SOURCE MATERIAL:
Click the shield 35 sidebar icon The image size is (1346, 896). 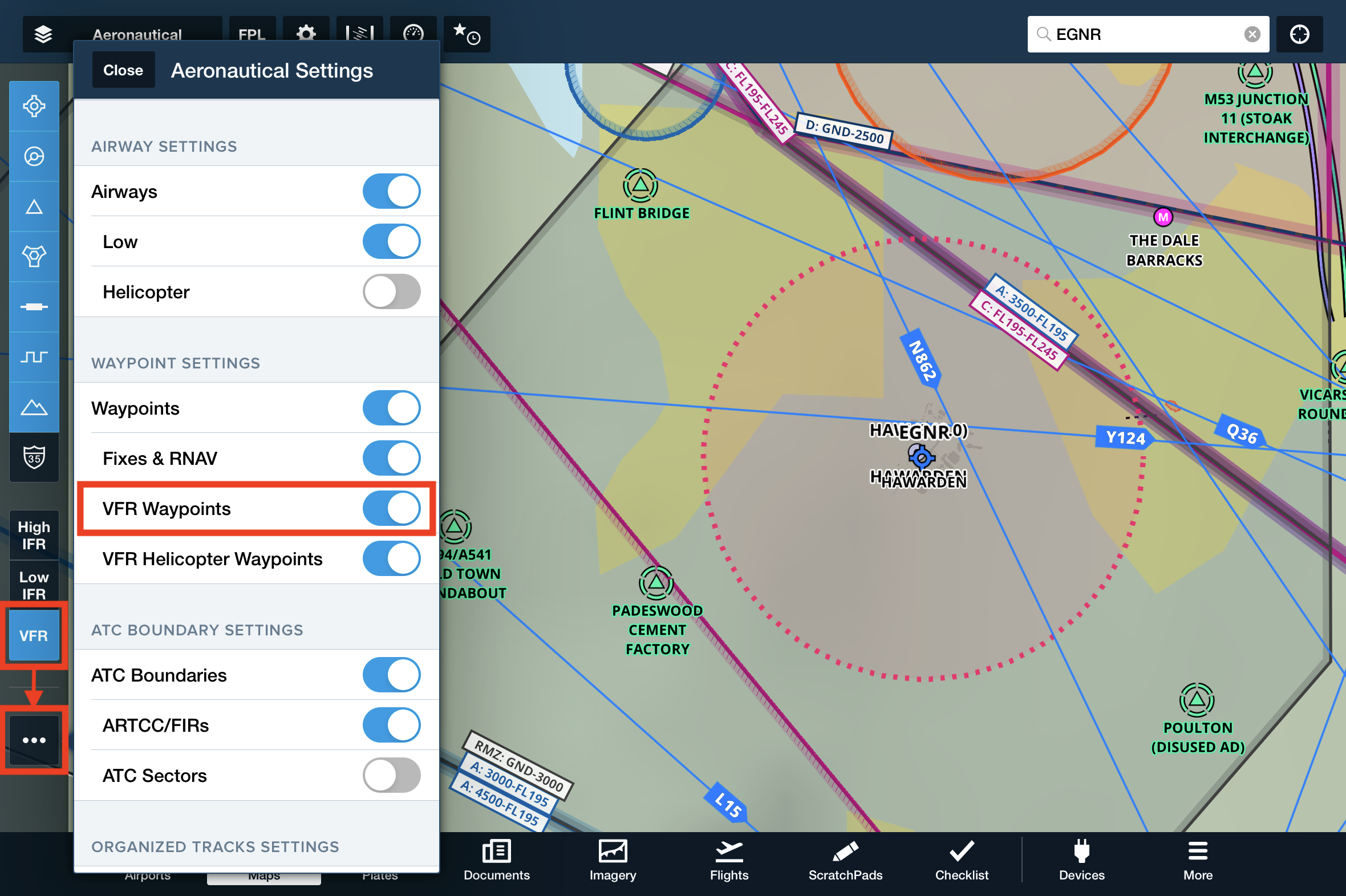[34, 457]
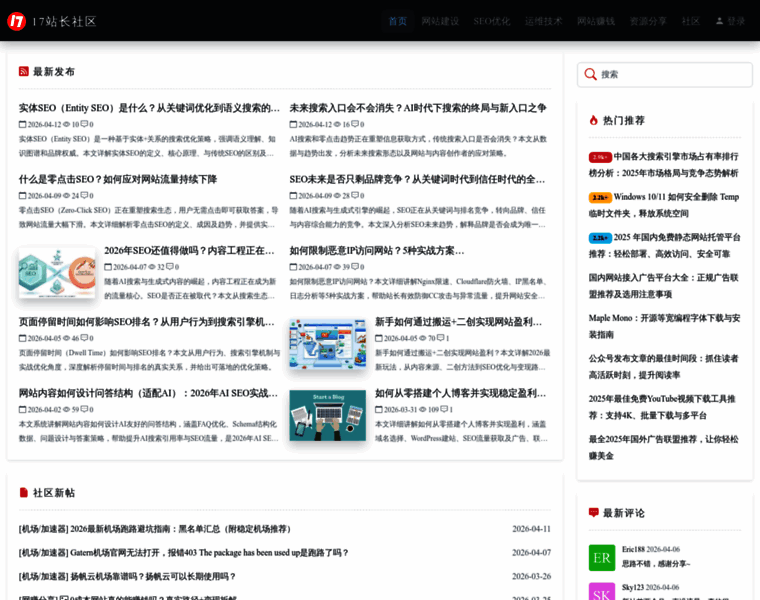Focus the 搜索 input field
Viewport: 760px width, 600px height.
click(x=672, y=74)
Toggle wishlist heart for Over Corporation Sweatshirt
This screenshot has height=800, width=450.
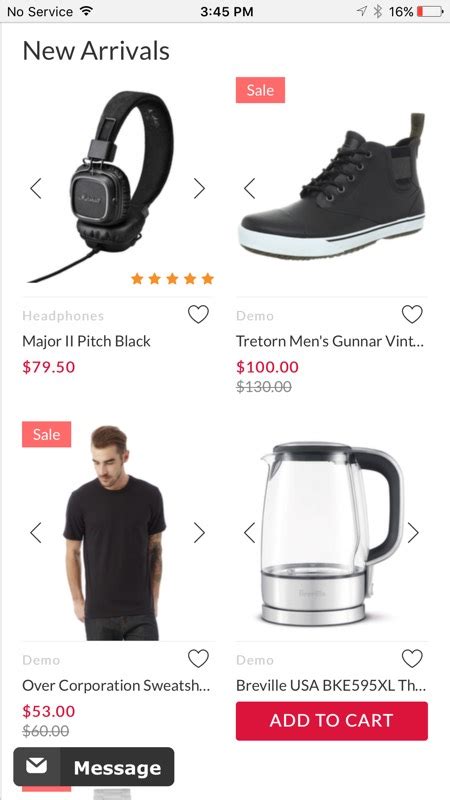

DIRECTIONS:
Find each line above that contains the string "height" and copy those lines in full. Case counts.

EXERCISE ANSWER:
Viewport: 760px width, 600px height.
This screenshot has height=800, width=450.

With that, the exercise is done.